I might have missed it but I don't remember seeing this story and I live in Chicago and follow media here everyday. Thank goodness (sometimes) for the New York Times (and the AP)!
Mary T. Washington, First Black Woman to Earn C.P.A. Credential, Is Dead at 99
http://www.nytimes.com/2005/07/25/national/25washington.html?adxnnl=1&adxnnlx=1122509630-c8mkX4pD2pZizO1p4cWKVg By LILY KOPPEL
Associated Press
Published: July 25, 2005
Mary T. Washington, a bookkeeper who in the 1920's began methodically surmounting racial barriers in business to become the first African-American woman to be a certified public accountant and the head of one of the largest black-owned accounting firms in the nation, died on July 2 at a nursing home in Chicago. She was 99.

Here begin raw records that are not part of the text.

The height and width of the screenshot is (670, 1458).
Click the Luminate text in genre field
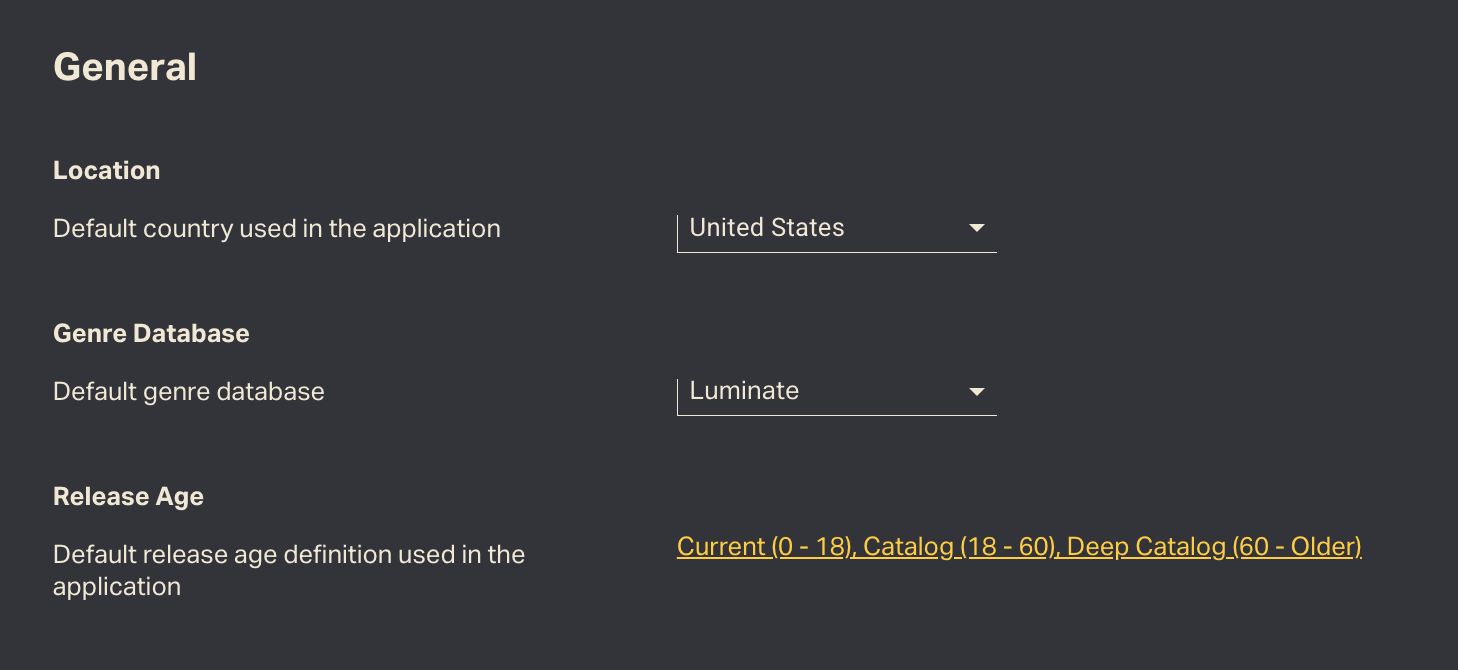(x=744, y=391)
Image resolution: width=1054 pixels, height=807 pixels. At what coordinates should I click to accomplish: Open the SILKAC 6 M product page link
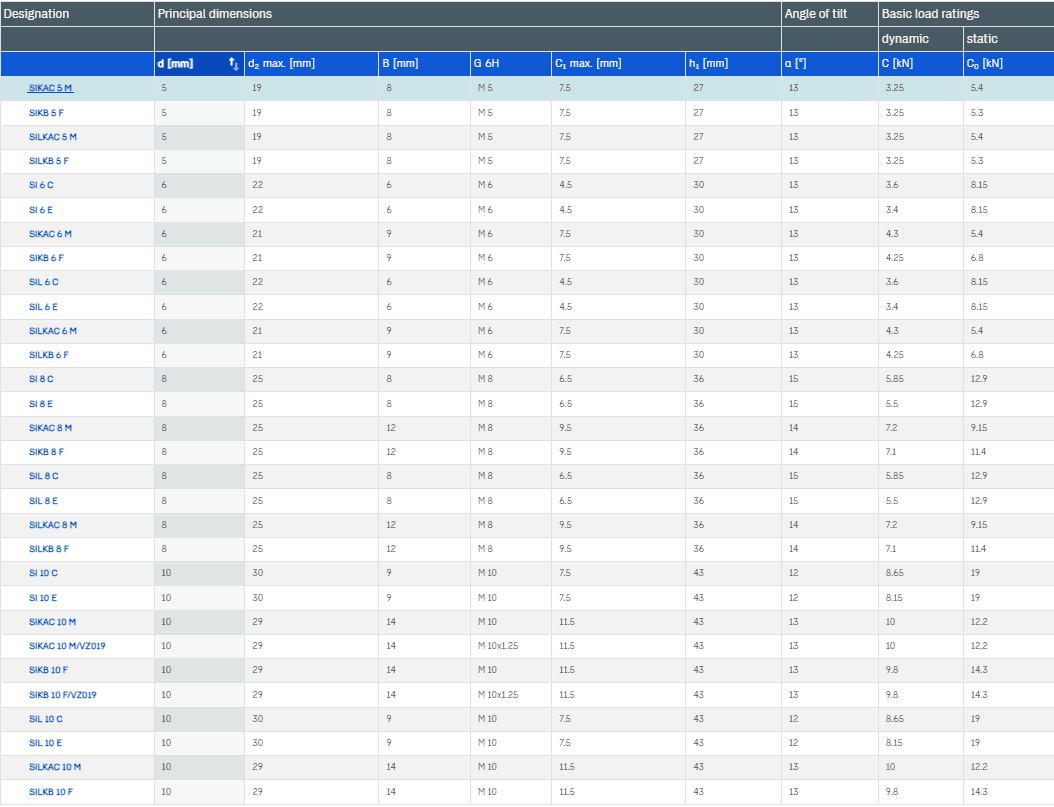pyautogui.click(x=53, y=331)
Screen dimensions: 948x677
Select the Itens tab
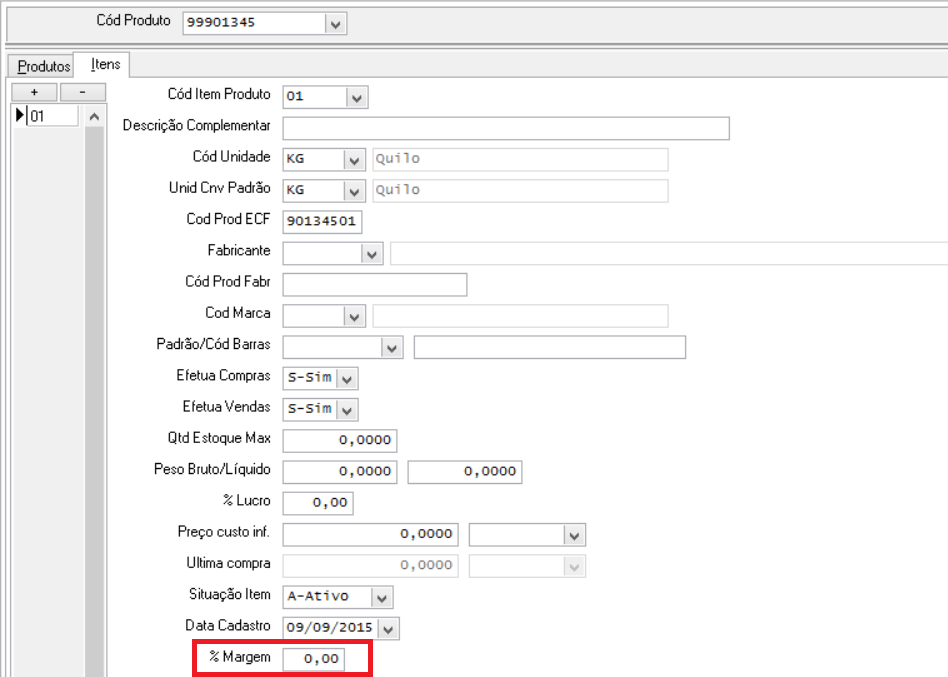click(x=105, y=65)
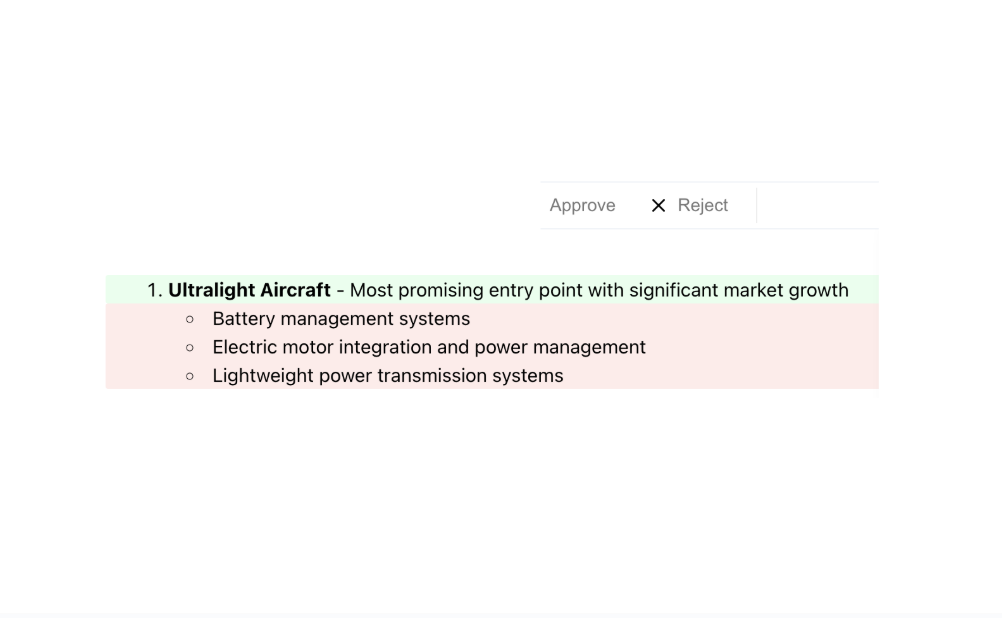Click the word "Electric" in the second bullet
This screenshot has width=1002, height=618.
[243, 347]
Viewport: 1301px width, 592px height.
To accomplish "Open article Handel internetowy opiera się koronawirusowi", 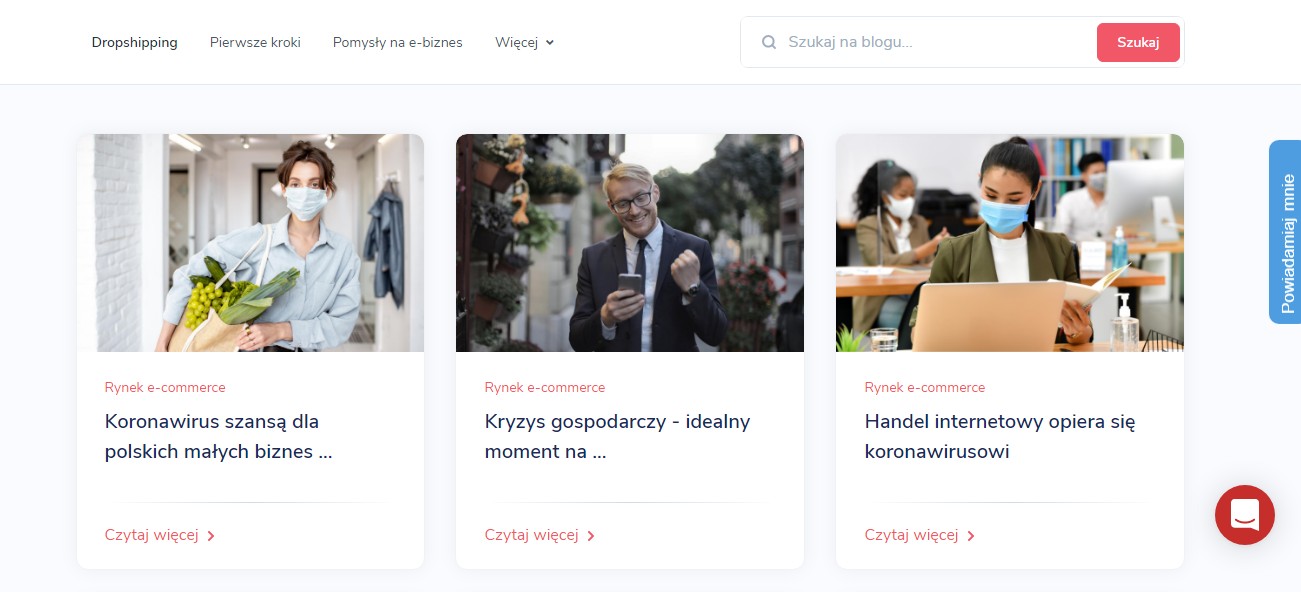I will pyautogui.click(x=999, y=436).
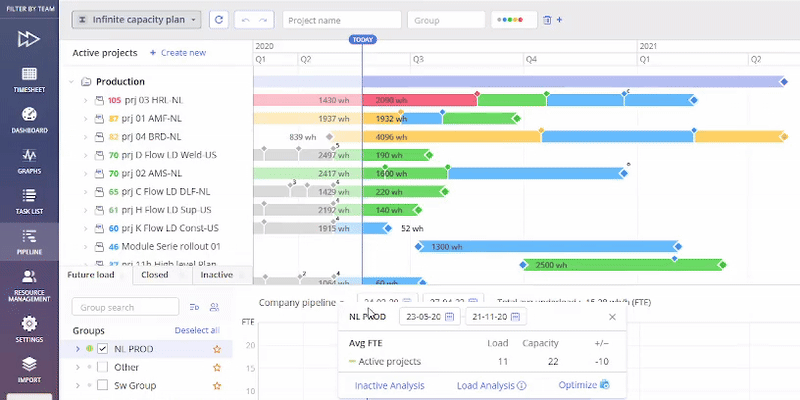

Her death was reported by her daughter, Barbara Shepherd.
Ms. Washington began her career after high school in the 1920's at Binga State Bank, one of the nation's largest black-owned banks.
She worked at the bank as an assistant to the cashier and vice president, Arthur Wilson.
When virtually no white C.P.A.'s would hire blacks, Mr. Wilson provided Ms. Washington with the requisite experience, according to an account written by Theresa A. Hammond, who is the chairman of the accounting department at the Carroll School of Management at Boston College.
In 2002, Dr. Hammond published a book on the history of black C.P.A.'s, "A White-Collar Profession: African-American Certified Public Accountants Since 1921," which included Ms. Washington's career and influence.
Inspired by Mr. Wilson, Ms. Washington earned her bachelor's degree in business from Northwestern University in 1941. While a student, she opened her own accounting firm in her basement, recruiting black businesses as clients.
Her husband, Donald Melvin Wylie, a mechanic for Yellow Cab, would cook late-night dinners for the group of ambitious young black men who worked for her during the tax season.
Her first business partner, Hiram Pittman, once described it as an "Underground Railroad" for aspiring black C.P.A.'s, who came from across the country to work there because they needed the experience to earn the accounting credential.
A study by the National Association of Black Accountants found that in 1943 Ms. Washington became the first black woman to become a C.P.A. and the 13th black C.P.A. in the country, Dr. Hammond said.
With Mr. Pittman and Lester McKeever, she founded Washington, Pittman & McKeever in 1968, still one of the largest black C.P.A. firms. She retired from the firm in 1985 at age 79.
Mary Thelma Morrison was born in Vicksburg, Miss., on April 21, 1906, to Daisy and William Morrison, a carpenter, who boasted to friends that his young daughter could read the entire newspaper.
When she was 6, her mother died, and she went to Chicago to live with her maternal grandparents. She attended Wendell Phillips High School, where she excelled in math.
Her first marriage, to Seymour Washington, ended in divorce.
Besides Ms. Shepherd, Ms. Washington is survived by two sons, Donald Wylie Jr. of Chicago and Donald Wylie II of Los Angeles; two other daughters, Melanie Blanks of Chicago and Ardelia Smith of Chicago; and nine grandchildren.